Rating: C
Dir: Neil Marshall
Star: David Harbour, Milla Jovovich, Ian McShane, Sasha Lane
I’ve never been that much of a Guillermo Del Toro fan, outside of Blade II. I enjoyed Hellboy II: The Golden Army rather more than the original, and was unable to take The Shape of Water as seriously as Del Toro clearly wanted. He’s okay, I guess; some hits, some misses, and definitely not the Papal level of infallibility accorded to him in some quarters. His fanboys had their knives out for this reboot, as soon as it was announced Del Toro wasn’t involved, so it probably never had a realistic chance. Though I see their point; this is quite the bloated entity, and I wonder what happened to Marshall. In Dog Soldiers and The Descent, he gave us two of the best low-budget genre films of the 2000’s, then made some memorable episodes of Game of Thrones. But Centurion was only mediocre; this falls short of even that, and by most accounts his latest, The Reckoning, is no better.
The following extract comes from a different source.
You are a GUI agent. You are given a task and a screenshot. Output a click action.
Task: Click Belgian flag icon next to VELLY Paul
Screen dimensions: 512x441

Aside of pondering how the once mighty are fallen, this simply doesn’t work. There’s too much going on, even at over two hours long. Many of the elements are given so little time, never mind not having room to grow, they barely have room to exist, between all the flashbacks, tangents and asides. They should have stuck to the core: Hellboy (Harbour) versus a very pissed-off blood queen, Nimue (Jovovich). Her bad attitude is, admittedly, understandable, considering she was dismembered by King Arthur and the pieces scattered to the four corners of the kingdom. Now, she’s literally pulling herself together, and has to be stopped by Hellboy. There. That’s your movie, especially with this film gleefully embracing its R-rating and all that entails. There are some gloriously gory set-pieces and Marshall’s eye for action remains solid, probably most memorably when the hero has to take on a trio of giants simultaneously.
Except here, the film can’t keep its focus for more than five minutes, scurrying back and forth like a coked-up chihuahua. Hard to say how much of this is the result of an apparently troubled shoot, with Marshall and producers Lawrence Gordon and Lloyd Levin reportedly pulling in different directions. Regardless of the cause, the results here have little or no narrative flow, choosing to pile elements on top of each other, in a mistaken belief that more is inevitably more. So we get Nazis, cameos that make no sense unless you’ve read the comic books, existential angst, flashbacks, Hellboy in a lucha libre bout, and a gigantic hut on legs. Per Wikipedia, the screenplay draws from four different sets of the comic books, to which my response was: “Only four?” Because it feels like twice that number. Truth be told, I think I dozed off at some point in the middle. I suspect the flood of plot threads may have triggered some kind of memory overflow exception in my brain leaving it in need of a soft reboot.